The Historic Places Trust has written to the council outlining a plan to make the wharf a Category One historic place, after months of public and political debate over its heritage status.
Attempts to demolish two century-old cargo wharf sheds to build a new cruise ship terminal followed by a temporary "cloud" building as the party central showcase for the Rugby World Cup have been thwarted - although the smaller Shed 11 at the end of the wharf is being dismantled and removed to make way for the temporary building.
Yesterday Mayor Len Brown said he respected the role of the trust, but was wary of giving it carte blanche when a new waterfront development agency had just been set up and there were plans to develop a waterfront masterplan.
Waitemata and Gulf ward councillor Mike Lee said that in his previous role as Auckland Regional Council chairman he had advised the trust not to go down the formal path of registering the wharf, but that was what the board had decided to do.
Chief planning officer Dr Roger Blakeley said that while the council wanted to preserve the historic features of the wharf, it did not want to compromise development options.
The council adopted his recommendation that the council and waterfront development agency - in consultation with the Government, which owns 50 per cent of the wharf - work with the trust to determine the heritage status of the wharf.
The trust considers Queens Wharf qualifies as a Category One historic place, meaning it is of "special or outstanding historical or cultural heritage significance or value".
The proposed registration covers the entire wharf, including buildings and structures and their fittings and fixtures.
The ferry shelter and the Devonport ferry terminal building are included within the area for registration.

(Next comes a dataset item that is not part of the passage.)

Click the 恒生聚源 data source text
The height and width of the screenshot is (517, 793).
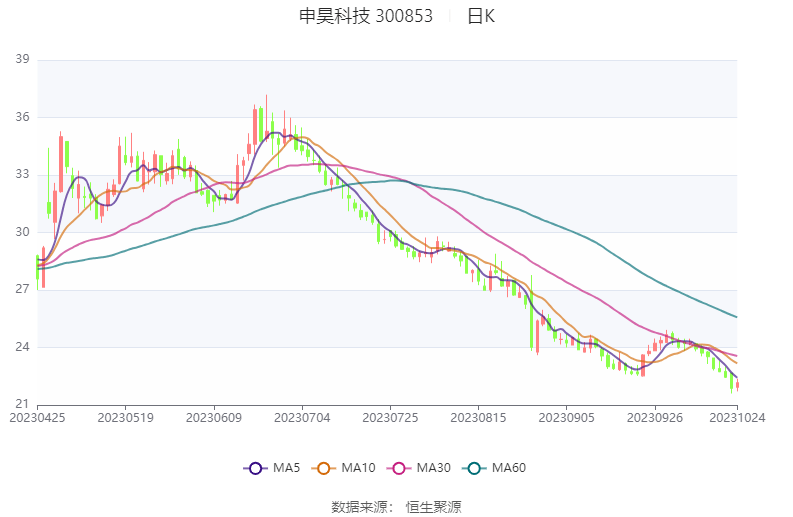pyautogui.click(x=433, y=507)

A report by Dr Blakeley said the proposed registration would not have any effect on the dismantling and removal of Shed 11 at the end of the wharf, or the development of Queens Wharf for the Rugby World Cup.
Registration of the wharf is an information and advocacy tool and does not protect the wharf. But it could lead to the Auckland Council providing protection through a subsequent Resource Management Act process, such as a plan change.